Catastrophic antiphospholipid syndrome: Diagnosis and treatment

Aim. To analyse data on patients who developed catastrophic antiphospholipid syndrome (CAPS) in primary and secondary APS, to assess outcomes of CAPS. Material and methods. We analysed retrospectively the data on 164 patients with systemic lupus erythematosus (SLE) and A-PS, on 76 patients with primary APS (PAPS) treated in the Institute of Rheumatology from 1989. Verification of vascular complications was made using ultrasonic dopplerography (UDG) of peripheral vessels, echocardiography of the heard CT of the brain, abdominal organs. Anticardiolipin antibodies (ACLab) and lupus anticoagulant (LA) served as serological markers of APS. Results. In the observation period of 9.4 +/- 4.2 years, 33 patients (23 females and 10 males) out of 164 patients with SLE+APS developed CAPS, 8 of them survived while 25 died. CAPS patients had no differences by age, duration of the disease, its activity and symptoms from patients who had no CAPS. Ten out of 76 patients with PAPS developed CAPS, 7 of them died.

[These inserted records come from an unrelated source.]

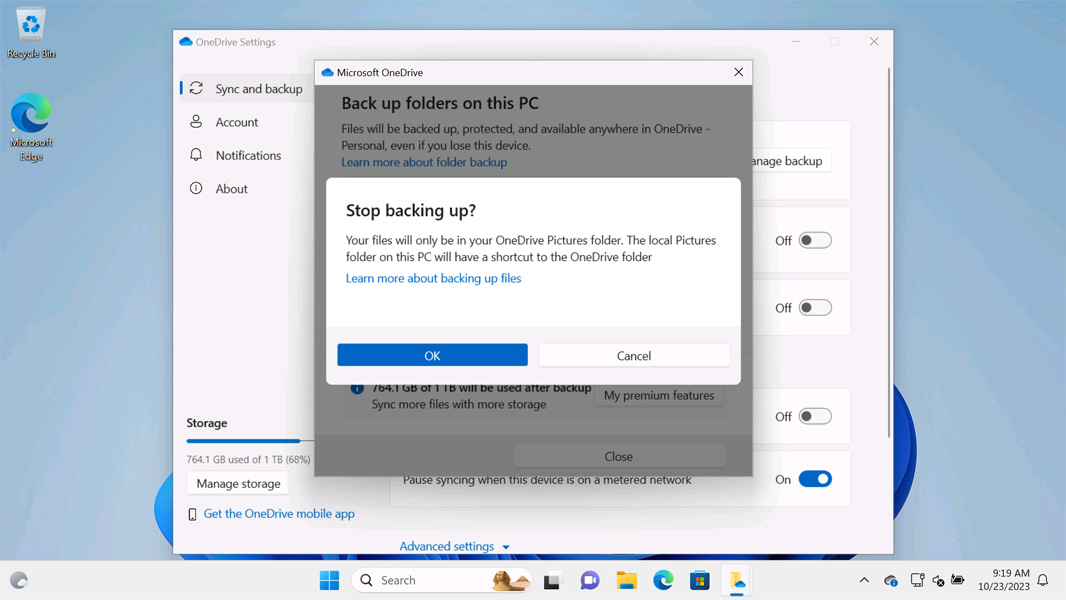Open Get the OneDrive mobile app link
This screenshot has height=600, width=1066.
point(278,513)
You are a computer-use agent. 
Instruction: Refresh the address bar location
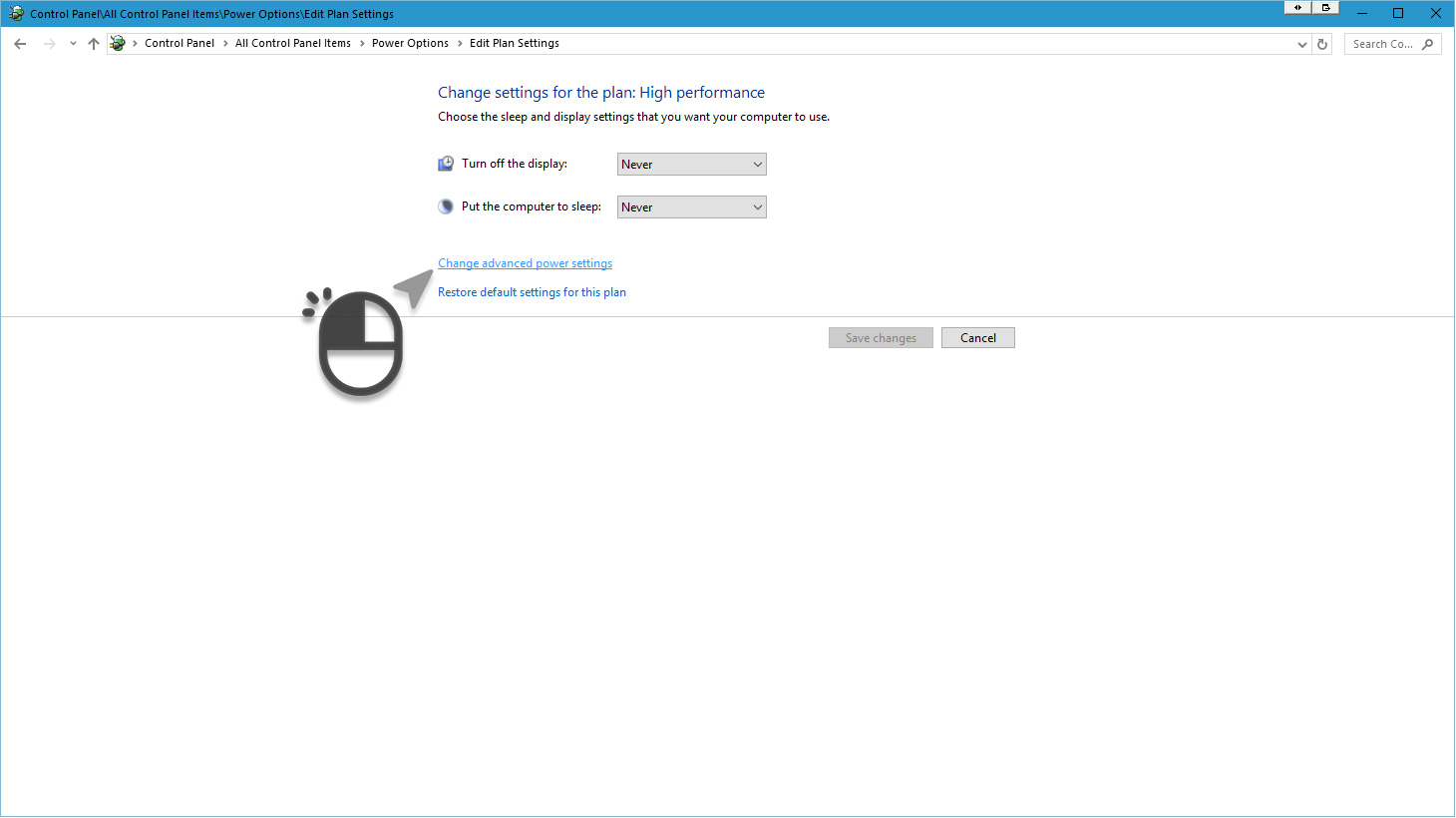1322,44
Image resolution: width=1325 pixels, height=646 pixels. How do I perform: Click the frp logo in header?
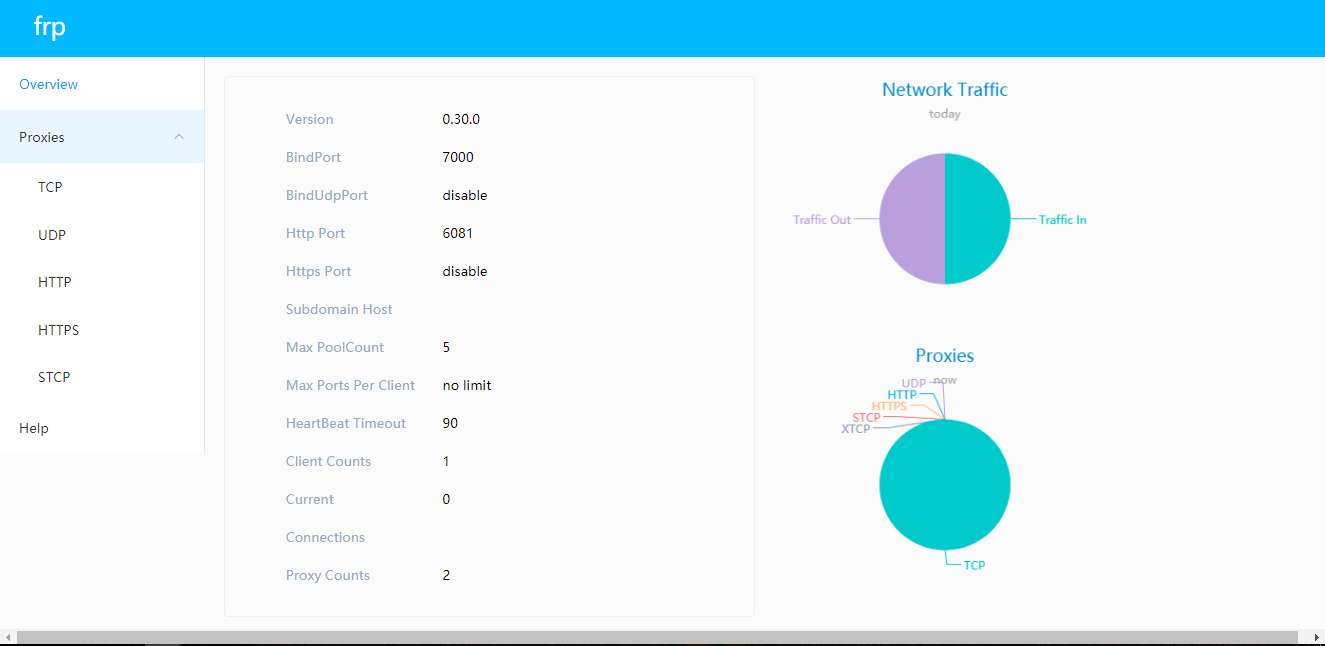[x=49, y=27]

The analysis of the concomitant factors which may initiate PAPS showed that in SLE and APS these factors consisted of initial menopause (n = 2), infection (n = 12), including pneumonia (n = 7), acute respiratory disease (n = 3), food poisoning (n = 1), abscess (n = 1). Cancer was in one patient, trauma after road accident in one patient. Trigger factor was not determined in 13 patients. In PAPS provoking factors were pneumonia (n = 2) and abscess (n = 1), in 7 patients these factors were not detected. Conclusion. Any infection in SLE patients should be adequately treated with antibiotics, APS patients treated surgically should receive parenteral anticoagulants instead of oral ones; puerperas with APS must receive adequate parenteral anticoagulant therapy for at least 6 weeks, in exacerbation of SLE, APS patients should receive parenteral anticoagulants with following hypocoagulation with oral anticoagulants.